As the food security situation continues to deteriorate, World Renew and its partners are looking at how to scale-up the response programs. This decision-making relies on having accurate information, but in a place where numbers are absent yet the needs are so obviously overwhelming, the task seems impossible. 

To help fill in the information gaps, World Renew is conducting an extensive needs assessment in Mwandi District in South Western Zambia. Ten young people from the main town head out with their tablets pre-loaded with standardized questions to serve as enumerators.  ‘How many people in your family?’, ‘How many acres of land do you plant?’, ‘How much did you harvest?’, ‘How much are you eating?’, ‘How much food do you have in storage?’  All questions designed to reduce misery to measurable data points, to turn suffering to a simple bar graph that will tell us how to respond.

The current drought is one of the worst in their memory. 

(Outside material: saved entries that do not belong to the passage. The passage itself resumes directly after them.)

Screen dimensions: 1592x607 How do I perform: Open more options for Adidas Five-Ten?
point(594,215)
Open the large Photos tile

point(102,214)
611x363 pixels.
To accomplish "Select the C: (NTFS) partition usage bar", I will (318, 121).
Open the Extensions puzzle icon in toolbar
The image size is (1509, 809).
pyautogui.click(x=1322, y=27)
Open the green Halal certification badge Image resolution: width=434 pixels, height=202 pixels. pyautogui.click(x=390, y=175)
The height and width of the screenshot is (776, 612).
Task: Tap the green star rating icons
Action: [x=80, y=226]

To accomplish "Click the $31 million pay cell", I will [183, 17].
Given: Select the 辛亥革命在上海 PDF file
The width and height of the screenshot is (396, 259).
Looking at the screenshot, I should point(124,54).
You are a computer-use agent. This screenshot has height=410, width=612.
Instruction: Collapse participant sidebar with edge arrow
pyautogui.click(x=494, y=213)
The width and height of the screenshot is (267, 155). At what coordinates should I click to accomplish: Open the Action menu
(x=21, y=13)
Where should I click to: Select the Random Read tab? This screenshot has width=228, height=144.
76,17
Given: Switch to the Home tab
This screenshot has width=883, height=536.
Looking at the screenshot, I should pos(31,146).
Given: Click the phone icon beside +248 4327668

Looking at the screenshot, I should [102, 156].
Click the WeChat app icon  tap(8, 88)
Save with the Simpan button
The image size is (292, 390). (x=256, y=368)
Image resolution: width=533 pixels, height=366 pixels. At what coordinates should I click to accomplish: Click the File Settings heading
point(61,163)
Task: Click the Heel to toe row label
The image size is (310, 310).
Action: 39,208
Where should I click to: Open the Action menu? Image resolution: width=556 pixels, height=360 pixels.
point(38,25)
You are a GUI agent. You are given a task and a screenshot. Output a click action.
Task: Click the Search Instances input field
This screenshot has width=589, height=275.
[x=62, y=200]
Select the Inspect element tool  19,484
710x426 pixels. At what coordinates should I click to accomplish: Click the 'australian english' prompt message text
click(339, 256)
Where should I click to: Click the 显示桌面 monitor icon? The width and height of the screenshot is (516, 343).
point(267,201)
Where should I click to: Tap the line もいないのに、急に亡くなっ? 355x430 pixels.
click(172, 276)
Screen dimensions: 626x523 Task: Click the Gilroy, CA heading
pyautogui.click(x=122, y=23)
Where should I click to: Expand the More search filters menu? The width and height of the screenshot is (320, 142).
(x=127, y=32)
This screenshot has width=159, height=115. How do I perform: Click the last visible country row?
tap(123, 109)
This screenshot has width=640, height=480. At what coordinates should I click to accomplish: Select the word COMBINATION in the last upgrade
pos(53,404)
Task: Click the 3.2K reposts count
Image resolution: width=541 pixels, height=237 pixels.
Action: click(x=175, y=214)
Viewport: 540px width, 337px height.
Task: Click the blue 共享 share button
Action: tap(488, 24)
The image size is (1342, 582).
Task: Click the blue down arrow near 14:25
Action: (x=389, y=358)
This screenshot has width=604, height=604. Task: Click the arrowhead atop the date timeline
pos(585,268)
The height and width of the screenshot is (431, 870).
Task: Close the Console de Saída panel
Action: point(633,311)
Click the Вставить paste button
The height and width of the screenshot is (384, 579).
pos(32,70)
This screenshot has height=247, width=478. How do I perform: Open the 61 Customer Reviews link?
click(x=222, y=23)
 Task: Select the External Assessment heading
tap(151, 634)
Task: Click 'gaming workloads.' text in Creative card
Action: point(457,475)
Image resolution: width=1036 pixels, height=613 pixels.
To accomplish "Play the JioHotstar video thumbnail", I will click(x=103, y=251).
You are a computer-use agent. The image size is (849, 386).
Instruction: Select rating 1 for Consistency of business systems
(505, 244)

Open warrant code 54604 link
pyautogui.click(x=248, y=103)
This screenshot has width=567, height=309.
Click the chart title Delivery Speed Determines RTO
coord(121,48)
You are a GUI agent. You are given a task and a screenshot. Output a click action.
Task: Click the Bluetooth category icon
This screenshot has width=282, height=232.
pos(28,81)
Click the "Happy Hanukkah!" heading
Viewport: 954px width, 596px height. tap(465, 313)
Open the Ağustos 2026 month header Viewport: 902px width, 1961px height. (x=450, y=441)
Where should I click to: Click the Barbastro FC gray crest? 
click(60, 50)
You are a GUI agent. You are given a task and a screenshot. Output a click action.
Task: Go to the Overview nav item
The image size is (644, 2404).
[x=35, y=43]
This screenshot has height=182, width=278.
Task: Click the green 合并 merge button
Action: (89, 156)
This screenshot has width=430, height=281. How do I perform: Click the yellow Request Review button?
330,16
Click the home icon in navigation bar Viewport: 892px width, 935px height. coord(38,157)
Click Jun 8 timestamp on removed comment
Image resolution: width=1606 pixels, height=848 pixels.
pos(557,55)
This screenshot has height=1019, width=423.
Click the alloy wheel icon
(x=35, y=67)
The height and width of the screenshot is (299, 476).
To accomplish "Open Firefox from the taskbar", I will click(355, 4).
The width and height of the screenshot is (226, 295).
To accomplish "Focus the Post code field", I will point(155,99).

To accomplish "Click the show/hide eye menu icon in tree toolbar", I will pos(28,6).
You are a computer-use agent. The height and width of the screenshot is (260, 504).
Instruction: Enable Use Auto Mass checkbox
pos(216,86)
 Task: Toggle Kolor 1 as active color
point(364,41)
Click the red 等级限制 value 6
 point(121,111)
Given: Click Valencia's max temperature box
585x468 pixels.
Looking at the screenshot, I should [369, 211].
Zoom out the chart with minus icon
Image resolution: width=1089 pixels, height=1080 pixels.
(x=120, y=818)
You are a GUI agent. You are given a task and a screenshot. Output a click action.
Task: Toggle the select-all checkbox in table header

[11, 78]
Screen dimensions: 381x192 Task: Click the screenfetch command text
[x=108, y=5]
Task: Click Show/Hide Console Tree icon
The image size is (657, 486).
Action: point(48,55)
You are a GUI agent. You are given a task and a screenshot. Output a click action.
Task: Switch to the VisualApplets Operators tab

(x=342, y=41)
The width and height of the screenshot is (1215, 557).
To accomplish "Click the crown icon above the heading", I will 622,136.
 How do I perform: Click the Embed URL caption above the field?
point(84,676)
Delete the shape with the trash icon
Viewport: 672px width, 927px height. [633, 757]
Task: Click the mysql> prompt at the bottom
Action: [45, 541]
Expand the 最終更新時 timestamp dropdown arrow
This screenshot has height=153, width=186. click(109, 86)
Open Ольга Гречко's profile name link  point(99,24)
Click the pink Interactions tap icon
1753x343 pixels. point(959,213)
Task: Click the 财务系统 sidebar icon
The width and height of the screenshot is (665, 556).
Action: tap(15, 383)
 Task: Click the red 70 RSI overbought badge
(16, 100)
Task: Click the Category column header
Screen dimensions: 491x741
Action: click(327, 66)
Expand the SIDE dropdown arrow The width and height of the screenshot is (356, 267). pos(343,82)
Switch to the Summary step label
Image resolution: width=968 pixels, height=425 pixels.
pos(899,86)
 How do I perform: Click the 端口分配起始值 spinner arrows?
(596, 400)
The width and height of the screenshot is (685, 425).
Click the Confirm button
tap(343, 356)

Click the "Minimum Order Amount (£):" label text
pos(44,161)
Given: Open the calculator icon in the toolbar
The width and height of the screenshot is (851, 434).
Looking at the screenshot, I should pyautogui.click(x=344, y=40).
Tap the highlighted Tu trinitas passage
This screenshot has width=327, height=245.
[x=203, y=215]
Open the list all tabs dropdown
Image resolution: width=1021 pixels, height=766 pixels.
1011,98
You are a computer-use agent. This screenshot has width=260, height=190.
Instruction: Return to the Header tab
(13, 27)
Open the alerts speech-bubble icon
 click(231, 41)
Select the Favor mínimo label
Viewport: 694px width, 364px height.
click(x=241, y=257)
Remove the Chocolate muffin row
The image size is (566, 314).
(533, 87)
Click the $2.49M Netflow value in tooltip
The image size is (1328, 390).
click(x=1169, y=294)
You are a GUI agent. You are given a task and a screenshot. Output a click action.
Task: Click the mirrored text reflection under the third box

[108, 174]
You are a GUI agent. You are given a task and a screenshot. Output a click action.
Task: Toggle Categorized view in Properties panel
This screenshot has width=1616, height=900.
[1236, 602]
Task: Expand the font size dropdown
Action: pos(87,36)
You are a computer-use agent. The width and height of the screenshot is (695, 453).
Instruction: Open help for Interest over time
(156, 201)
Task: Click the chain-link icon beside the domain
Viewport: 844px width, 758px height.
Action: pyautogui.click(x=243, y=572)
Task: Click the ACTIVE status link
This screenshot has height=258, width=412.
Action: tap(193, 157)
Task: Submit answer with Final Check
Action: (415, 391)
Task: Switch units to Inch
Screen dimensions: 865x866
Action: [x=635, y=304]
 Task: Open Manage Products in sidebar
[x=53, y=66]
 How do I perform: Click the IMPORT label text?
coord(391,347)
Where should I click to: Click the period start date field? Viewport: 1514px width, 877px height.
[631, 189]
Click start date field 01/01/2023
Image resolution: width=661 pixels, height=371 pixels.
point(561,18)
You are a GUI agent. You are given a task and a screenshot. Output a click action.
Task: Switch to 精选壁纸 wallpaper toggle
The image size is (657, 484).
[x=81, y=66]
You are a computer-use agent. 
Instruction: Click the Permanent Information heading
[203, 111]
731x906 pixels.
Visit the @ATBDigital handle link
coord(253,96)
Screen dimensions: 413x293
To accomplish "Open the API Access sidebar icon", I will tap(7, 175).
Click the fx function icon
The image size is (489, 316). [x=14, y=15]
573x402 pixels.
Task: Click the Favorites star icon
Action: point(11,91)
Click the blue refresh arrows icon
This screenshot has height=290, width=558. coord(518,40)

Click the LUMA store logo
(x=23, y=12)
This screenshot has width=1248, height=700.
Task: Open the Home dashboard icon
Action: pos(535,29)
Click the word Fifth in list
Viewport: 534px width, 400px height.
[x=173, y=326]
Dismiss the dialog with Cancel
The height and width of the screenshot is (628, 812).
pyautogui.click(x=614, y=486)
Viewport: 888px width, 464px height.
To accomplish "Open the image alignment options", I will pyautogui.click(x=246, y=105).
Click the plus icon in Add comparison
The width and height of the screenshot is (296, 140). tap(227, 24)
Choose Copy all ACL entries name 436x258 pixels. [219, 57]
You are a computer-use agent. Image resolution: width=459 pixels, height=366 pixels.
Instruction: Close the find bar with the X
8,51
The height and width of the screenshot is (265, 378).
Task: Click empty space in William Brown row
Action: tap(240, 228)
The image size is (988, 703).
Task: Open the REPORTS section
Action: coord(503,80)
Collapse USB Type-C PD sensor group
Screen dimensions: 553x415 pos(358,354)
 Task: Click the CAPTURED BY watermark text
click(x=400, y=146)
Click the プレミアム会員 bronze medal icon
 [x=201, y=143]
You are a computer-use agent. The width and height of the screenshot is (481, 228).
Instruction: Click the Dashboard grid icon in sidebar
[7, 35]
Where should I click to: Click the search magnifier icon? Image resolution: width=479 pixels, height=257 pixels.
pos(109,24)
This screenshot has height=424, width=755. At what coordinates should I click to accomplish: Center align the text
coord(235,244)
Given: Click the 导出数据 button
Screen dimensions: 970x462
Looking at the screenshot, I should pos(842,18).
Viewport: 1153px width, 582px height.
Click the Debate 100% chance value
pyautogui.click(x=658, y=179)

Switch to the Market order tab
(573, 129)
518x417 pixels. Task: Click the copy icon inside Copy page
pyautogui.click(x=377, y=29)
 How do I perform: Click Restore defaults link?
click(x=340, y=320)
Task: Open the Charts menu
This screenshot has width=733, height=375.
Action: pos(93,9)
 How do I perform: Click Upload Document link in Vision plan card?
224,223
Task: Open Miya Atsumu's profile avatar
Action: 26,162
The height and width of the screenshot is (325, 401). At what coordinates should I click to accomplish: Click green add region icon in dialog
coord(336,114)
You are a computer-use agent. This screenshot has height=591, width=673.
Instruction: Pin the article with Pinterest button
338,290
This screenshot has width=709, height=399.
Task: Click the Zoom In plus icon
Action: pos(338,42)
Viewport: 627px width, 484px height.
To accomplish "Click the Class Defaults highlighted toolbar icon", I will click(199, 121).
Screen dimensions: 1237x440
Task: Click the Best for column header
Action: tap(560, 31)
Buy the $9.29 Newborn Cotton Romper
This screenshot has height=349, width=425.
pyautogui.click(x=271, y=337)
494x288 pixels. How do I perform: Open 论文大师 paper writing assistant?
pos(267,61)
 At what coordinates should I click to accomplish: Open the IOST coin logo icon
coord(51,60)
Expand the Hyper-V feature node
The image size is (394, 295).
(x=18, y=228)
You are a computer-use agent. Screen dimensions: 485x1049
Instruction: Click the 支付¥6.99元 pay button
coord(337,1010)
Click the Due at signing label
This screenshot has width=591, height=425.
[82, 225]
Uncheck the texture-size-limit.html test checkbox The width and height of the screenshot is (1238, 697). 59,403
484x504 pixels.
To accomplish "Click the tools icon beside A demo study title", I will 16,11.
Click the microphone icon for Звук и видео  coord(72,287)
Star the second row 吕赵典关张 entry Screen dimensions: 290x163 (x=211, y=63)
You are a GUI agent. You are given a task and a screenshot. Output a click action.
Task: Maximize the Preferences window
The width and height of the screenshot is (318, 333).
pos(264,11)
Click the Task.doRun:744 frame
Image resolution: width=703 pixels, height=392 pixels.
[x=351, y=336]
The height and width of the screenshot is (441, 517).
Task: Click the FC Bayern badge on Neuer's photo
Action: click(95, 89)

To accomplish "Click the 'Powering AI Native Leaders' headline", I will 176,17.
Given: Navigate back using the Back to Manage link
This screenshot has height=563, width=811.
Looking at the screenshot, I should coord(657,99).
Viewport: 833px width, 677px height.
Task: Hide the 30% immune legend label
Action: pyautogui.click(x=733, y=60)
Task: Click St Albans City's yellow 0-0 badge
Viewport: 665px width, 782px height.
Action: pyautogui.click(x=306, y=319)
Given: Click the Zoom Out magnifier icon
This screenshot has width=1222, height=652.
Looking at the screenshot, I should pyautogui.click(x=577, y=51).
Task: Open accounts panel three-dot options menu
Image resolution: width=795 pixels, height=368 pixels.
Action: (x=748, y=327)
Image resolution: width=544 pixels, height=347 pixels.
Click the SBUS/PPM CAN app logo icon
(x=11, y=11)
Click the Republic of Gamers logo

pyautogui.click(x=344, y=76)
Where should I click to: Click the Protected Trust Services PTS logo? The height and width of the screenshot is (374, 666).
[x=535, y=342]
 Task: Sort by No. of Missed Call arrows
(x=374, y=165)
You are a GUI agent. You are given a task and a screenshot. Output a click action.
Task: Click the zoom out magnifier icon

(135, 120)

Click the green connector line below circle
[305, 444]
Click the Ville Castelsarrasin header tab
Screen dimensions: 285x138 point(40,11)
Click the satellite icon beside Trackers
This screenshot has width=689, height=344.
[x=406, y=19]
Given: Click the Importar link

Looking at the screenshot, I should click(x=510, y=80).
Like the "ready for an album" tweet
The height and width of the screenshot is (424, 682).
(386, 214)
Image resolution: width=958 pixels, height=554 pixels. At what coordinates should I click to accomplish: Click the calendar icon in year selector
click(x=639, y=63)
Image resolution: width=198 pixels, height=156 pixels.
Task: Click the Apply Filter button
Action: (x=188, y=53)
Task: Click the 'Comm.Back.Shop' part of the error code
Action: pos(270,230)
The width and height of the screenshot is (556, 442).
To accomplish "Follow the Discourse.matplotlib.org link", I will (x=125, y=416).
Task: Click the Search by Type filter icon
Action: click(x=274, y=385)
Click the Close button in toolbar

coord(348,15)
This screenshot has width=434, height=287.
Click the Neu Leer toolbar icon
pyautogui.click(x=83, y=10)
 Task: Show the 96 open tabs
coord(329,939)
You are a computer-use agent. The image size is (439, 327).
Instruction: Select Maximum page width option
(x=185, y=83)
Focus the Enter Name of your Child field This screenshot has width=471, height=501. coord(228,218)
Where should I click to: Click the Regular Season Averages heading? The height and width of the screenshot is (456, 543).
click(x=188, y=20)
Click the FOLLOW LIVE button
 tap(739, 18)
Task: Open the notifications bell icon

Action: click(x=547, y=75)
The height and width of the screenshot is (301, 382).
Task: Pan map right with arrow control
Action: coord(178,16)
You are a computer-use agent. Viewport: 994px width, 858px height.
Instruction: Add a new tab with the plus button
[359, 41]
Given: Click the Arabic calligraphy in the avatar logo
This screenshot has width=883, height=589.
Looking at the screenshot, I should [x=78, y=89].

While the enumerators begin their work, talking to people one-by-one, a small group of people gathers under one of the few trees that still has leaves. They are elderly women who have seen hardship and suffering in their lives and have witnessed countless droughts. They tell us that the current drought is one of the worst in their memory. 

91 year-old Twambo Mandande, who walks almost bent in half, talks about the small garden she maintains behind her home. She speaks with a steady determination but malnutrition and dehydration have left her frail. Her skin looks like crepe paper. Sitting near her is a woman, born in 1916, whose tear ducts have dried up leaving her vulnerable to eye infections. Flies are attacking her left eye and she doesn’t have the energy to swat them away.

A Community Liaison Officer, named Rev Sipalo, translates for us but when we ask ‘how much did you harvest this year?’ the response is one that needs no translation. People simply shrug, turning their empty palms up. Where harvests would normally be measured by ox carts they can be counted in a few bags.

We pray that as agents of Christ’s love here in Southern Africa, we will be able to meet the many needs we see before us.

Then we hear a story that has been repeated throughout the week; a story of traders coming to the village to sell maize meal on credit at the height of the dry months. Those first few bags, purchased at a steep price, have already been eaten. Now, more maize meal is provided by the traders once again; this time on a deepening scale of credit. For some families who have sold off all of their assets in order to get by, the scale of debt being accumulated is staggering. It will require several years of bumper harvests to repay. When no assets remain the only thing to trade is hope.

For 17 million people across Southern Africa hope is all that remains. The food has run out and there are nine months before the next harvest. They turn to God, trusting that His grace and provision will sustain them even in this most difficult time, and we join them. We pray that as agents of Christ’s love here in Southern Africa, we will be able to meet the many needs we see before us.